- [What the exercise asks]:
Wherever "using" turns up in the entries, copy out the line that holds it.

- [Data]:

== Segment start ==

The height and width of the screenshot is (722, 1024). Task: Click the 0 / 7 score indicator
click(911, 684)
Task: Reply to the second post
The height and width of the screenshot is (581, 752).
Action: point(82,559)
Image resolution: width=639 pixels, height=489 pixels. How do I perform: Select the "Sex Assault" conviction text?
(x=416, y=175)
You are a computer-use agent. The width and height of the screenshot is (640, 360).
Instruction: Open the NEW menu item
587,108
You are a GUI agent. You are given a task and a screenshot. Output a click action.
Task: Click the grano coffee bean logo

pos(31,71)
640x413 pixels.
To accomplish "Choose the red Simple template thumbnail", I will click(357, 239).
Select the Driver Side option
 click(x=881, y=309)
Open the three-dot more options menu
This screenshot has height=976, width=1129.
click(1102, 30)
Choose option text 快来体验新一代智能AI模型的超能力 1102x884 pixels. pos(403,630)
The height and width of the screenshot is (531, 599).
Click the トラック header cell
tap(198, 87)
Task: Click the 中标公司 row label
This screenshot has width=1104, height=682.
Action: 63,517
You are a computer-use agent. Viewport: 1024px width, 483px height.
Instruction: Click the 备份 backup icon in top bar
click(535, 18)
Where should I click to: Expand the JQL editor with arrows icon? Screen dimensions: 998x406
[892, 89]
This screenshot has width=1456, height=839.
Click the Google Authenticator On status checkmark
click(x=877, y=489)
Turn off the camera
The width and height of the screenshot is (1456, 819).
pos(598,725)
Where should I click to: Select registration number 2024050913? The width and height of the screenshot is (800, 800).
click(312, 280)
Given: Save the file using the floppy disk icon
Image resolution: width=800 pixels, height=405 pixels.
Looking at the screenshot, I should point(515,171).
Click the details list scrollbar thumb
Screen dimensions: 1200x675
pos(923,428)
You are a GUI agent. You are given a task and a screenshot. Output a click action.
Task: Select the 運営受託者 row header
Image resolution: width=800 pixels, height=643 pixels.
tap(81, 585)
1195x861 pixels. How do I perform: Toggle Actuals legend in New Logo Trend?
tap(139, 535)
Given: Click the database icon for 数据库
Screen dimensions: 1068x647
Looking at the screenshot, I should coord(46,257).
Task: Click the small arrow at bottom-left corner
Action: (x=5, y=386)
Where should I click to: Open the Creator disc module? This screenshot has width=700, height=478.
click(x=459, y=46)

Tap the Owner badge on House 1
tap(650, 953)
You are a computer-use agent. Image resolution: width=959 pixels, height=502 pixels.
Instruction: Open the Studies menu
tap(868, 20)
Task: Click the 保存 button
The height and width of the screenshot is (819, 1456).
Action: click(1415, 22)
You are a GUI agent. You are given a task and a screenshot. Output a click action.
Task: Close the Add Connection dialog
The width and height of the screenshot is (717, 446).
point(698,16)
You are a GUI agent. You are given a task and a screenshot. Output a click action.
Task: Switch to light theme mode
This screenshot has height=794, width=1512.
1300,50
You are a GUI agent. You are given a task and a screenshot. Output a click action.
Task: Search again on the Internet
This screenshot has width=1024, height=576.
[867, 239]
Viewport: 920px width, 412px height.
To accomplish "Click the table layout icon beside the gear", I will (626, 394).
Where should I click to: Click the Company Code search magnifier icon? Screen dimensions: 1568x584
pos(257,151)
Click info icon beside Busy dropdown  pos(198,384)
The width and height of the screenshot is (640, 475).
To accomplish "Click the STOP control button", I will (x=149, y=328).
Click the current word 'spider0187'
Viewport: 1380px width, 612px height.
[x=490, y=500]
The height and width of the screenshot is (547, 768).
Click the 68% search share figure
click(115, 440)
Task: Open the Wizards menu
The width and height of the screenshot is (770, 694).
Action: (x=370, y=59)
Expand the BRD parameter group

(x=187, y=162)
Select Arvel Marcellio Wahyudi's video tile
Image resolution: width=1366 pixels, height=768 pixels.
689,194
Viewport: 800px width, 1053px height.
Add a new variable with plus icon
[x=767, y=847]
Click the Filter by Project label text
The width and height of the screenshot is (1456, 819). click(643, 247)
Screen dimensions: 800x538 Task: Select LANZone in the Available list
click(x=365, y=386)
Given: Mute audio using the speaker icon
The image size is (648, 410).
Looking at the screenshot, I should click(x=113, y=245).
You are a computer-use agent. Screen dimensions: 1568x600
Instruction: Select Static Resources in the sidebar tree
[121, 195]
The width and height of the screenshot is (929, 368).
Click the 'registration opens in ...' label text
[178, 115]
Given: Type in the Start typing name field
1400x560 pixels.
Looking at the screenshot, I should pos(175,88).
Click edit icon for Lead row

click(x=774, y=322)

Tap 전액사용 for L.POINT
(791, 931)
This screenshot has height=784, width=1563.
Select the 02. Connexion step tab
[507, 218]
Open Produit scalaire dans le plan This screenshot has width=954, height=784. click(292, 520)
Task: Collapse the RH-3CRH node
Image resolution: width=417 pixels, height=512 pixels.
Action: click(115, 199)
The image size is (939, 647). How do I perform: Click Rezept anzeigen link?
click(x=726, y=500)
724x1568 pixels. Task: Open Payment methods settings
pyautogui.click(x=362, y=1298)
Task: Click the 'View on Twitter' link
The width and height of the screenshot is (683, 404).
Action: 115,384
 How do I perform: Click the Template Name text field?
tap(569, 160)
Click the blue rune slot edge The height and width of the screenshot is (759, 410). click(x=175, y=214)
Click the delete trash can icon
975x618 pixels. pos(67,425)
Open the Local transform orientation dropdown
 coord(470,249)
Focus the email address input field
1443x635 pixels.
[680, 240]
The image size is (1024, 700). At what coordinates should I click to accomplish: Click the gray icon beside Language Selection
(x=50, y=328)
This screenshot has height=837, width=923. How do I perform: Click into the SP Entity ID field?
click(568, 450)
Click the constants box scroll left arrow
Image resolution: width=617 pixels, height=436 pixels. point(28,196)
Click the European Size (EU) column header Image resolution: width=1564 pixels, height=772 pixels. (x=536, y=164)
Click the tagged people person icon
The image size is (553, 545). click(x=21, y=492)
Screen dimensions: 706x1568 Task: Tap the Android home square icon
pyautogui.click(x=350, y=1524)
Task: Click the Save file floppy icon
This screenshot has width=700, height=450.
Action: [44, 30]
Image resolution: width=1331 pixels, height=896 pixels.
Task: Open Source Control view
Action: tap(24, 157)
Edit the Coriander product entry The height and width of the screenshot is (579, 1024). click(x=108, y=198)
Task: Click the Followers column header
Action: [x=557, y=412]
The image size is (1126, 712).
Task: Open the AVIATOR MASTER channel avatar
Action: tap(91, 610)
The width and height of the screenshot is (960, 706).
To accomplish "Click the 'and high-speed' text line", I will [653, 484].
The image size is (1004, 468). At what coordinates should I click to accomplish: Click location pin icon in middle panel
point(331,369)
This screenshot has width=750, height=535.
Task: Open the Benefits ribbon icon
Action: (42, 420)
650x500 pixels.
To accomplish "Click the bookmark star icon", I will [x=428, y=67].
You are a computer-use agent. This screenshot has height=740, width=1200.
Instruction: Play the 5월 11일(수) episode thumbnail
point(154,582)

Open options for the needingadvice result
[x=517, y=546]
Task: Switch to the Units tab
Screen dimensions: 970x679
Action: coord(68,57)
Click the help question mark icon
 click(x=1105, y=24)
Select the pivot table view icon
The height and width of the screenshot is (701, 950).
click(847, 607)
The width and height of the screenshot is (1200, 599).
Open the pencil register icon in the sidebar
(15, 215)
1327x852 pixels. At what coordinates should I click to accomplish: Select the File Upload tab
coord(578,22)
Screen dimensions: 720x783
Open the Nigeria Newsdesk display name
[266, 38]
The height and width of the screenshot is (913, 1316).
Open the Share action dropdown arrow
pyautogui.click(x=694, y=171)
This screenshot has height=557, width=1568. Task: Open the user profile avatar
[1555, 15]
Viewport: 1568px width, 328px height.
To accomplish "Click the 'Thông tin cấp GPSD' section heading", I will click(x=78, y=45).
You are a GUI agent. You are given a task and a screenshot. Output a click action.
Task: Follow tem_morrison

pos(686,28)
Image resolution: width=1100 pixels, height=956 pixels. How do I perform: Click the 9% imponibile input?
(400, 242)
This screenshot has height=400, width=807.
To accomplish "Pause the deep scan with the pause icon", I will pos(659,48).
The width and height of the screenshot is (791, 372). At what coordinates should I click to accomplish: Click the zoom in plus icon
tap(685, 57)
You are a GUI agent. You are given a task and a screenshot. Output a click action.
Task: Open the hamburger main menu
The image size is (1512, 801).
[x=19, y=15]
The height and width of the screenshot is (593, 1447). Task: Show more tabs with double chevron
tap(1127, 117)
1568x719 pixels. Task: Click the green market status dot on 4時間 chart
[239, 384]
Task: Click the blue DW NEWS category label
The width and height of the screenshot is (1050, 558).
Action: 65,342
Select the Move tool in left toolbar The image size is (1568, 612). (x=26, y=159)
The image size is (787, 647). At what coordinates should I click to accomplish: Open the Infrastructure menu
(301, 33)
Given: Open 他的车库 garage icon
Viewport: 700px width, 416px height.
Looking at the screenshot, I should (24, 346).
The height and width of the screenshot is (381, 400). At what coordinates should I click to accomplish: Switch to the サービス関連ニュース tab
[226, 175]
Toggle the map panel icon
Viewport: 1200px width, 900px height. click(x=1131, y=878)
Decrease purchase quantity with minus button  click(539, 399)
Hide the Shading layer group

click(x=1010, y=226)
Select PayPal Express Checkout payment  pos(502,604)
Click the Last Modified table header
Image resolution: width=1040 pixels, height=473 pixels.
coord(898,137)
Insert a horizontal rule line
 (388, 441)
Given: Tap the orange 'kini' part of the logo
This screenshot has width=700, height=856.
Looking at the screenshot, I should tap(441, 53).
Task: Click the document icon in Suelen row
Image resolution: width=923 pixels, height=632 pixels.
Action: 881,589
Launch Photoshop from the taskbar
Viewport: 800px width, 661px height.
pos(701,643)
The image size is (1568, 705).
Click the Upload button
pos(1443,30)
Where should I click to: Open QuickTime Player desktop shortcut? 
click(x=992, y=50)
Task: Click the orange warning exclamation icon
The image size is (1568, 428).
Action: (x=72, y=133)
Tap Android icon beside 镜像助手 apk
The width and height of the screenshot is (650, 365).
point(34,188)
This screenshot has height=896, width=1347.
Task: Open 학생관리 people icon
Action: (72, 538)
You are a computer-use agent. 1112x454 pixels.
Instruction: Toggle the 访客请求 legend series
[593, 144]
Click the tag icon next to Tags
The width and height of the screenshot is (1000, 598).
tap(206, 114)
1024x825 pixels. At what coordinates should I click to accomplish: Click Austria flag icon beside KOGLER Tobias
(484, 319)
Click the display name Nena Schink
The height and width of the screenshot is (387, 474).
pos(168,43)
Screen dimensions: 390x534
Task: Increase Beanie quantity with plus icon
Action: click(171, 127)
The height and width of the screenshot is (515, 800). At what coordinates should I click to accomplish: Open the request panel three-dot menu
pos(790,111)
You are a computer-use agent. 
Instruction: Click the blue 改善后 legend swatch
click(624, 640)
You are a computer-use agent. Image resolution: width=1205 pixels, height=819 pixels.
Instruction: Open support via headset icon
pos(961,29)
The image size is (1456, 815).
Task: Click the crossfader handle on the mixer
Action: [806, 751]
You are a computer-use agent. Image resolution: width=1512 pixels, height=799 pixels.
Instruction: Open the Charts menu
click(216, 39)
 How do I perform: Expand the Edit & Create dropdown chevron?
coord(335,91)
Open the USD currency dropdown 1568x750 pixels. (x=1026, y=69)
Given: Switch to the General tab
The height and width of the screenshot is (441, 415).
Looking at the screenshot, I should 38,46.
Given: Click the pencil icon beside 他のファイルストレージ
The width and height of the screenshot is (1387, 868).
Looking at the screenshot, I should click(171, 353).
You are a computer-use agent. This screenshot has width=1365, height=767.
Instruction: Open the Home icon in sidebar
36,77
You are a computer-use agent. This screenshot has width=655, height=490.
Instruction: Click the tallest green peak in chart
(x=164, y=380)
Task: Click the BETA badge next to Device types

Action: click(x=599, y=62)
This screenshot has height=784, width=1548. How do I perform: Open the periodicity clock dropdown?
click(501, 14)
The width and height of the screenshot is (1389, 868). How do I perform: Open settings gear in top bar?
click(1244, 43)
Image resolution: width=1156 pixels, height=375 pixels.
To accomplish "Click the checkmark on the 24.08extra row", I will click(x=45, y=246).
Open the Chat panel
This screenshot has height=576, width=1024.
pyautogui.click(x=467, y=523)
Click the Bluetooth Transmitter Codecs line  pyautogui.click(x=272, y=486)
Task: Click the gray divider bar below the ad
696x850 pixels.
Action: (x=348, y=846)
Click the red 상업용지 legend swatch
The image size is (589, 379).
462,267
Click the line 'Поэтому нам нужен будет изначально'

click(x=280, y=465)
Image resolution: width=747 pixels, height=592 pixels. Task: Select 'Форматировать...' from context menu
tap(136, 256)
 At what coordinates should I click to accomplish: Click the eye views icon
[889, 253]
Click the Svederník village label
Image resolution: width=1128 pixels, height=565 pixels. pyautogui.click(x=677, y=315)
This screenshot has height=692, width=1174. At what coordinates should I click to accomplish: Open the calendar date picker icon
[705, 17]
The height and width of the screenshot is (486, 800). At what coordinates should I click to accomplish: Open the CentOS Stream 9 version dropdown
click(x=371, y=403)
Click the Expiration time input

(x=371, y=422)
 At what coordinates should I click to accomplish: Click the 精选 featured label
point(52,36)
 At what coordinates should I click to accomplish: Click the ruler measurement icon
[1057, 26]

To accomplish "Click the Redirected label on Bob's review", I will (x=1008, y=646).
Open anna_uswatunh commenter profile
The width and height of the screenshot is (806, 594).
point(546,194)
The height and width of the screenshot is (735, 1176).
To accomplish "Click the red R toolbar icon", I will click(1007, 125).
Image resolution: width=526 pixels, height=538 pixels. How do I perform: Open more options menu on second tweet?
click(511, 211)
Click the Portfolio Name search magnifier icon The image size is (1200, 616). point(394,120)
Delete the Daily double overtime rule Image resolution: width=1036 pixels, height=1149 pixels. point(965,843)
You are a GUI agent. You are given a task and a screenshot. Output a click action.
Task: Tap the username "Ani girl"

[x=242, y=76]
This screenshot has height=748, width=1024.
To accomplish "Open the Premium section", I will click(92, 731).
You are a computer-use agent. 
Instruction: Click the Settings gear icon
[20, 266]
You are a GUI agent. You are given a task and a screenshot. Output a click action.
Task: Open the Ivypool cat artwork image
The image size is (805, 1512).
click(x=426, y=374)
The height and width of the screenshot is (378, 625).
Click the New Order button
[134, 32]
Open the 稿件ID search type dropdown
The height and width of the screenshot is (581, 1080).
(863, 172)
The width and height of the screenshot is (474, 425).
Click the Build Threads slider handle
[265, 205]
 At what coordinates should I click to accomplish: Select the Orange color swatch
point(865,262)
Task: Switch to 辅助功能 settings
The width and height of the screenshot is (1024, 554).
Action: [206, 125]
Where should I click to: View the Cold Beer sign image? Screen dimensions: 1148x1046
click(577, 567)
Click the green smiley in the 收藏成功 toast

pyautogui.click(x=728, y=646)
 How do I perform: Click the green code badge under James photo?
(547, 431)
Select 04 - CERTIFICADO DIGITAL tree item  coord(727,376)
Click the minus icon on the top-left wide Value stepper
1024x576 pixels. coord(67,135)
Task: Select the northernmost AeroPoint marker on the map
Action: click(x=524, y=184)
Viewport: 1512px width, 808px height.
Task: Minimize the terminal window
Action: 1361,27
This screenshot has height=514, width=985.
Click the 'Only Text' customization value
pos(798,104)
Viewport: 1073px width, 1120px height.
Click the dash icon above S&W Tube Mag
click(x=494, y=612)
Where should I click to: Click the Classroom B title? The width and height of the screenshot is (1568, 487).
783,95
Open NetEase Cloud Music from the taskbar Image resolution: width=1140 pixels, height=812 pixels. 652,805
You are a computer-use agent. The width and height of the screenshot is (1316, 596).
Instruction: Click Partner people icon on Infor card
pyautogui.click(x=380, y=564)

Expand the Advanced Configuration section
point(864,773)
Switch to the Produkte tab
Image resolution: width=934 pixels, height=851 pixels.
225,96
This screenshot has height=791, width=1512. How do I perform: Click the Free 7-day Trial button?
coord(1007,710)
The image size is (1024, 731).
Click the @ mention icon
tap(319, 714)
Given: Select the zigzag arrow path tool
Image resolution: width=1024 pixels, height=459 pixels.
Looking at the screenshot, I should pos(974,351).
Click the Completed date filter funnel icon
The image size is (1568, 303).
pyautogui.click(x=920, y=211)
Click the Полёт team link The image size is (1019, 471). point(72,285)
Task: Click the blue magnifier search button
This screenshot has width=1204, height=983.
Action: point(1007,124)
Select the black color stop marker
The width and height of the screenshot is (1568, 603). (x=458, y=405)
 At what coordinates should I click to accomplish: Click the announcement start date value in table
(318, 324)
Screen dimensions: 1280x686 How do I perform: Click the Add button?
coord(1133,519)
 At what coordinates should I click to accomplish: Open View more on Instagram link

== Segment end ==

- [Your solution]:
Given: Save the file using the floppy disk icon
Given: Mute audio using the speaker icon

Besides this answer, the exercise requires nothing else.